Ammettiamo che la firma dell’ex candidato premier – anche questo ci ha propinato (nel 2001) la Seconda Repubblica che qualcuno vorrebbe ora rilanciare – avesse solo una funzione politica, ma gli sarà pure arrivato l’estratto conto! Vabbé, non avrà avuto il tempo per simili cose, ma avrà pur sempre avuto un segretario, un assistente, un portaborse… Con tutti quei soldi se li sarà di certo potuti permettere.  

E invece no! Il pover’uomo – quello che una volta si lamentò, senza vergognarsi, di aver «mangiato pane e cicoria per l’unità del centrosinistra», si è presentato davanti al magistrato come il più ingenuo dei pirla. Lui, non ne sapeva niente. Anzi, riacquistando subito la tipica arroganza: «Siamo infuriati e addolorati. La Margherita intende recuperare tutto il maltolto».

E qui, confessiamolo, ci girà nuovamente la testa. La Margherita? Eh, questo fiore dai tanti petali! Ce ne sono stati un po’ per tutti. I più per il Pd, altri per l’Api, altri ancora per l’Udc. E proprio questi ultimi ora si lamentano per la gestione dei soldi. Ma se avete preso strade così diverse, almeno in apparenza, a cosa doveva servire un fondo così cospicuo?
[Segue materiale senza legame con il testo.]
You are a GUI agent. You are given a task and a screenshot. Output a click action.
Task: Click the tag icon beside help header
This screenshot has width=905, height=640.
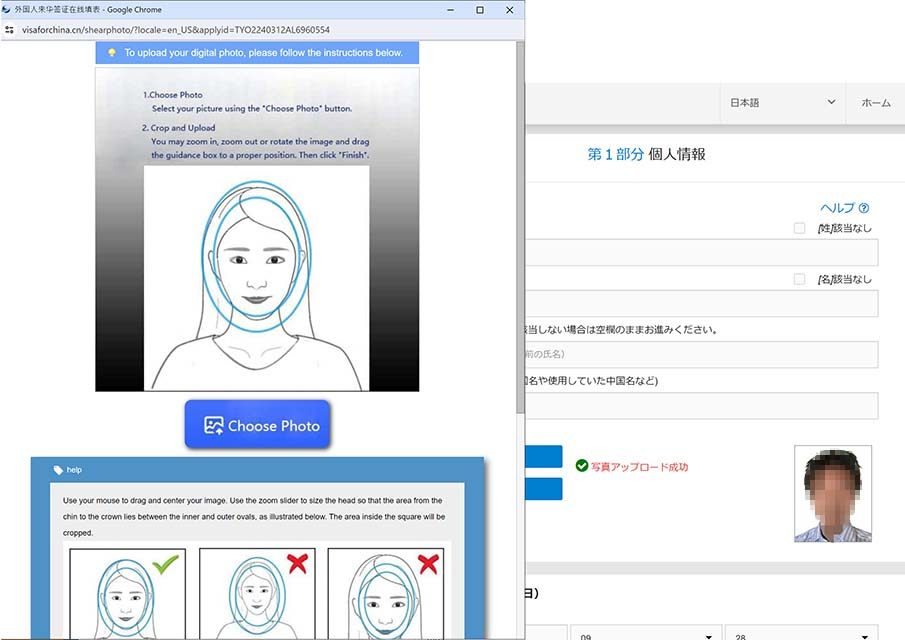pos(59,469)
Ad organizzare merende di reduci?

Alla fine, stai a vedere che il migliore di tutti è proprio il Lusi, che visto che tutti si facevano i fatti propri ha pensato bene di farsi alla grande i suoi.

E qui potremmo fermarci. Qualche noterella di colore a volte è assai più utile di lunghe analisi sul degrado della politica. A meno che – e non lo escludiamo affatto – si finisca con lo scoprire che il tesoriere non giocava solo per se e non solo per interessi privati. Non escludiamo niente, tantomeno – e questa è forse l’ipotesi più probabile – che ci si trovi davanti alla classica commistione tra interessi politici e privati.

In ogni caso le lunghe serie metamorfiche della politica italiana dell’ultimo ventennio sono davvero istruttive. Pci-Pds-Ds-Pd, Dc-Ppi-Margherita-Pd. Lunghi percorsi per arrivare al partito preferito dai banchieri. Ma Rutelli li batte tutti: Partito Radicale-Verdi Alternativi-Verdi del Sole che ride-Margherita-Pd-Api. Come stupirsi se in un simile bailamme si perde il conto dei passaggi e il passaggio dei conti?

Vedremo come si svilupperà questa irresistibile storia, ma in definitiva i casi sono due e soltanto due: o il ladro aveva dei complici, ed allora immaginatevi qualche nome; o il ladro li ha fatti fessi tutti, ed allora immaginatevi a chi è in mano l’Italia.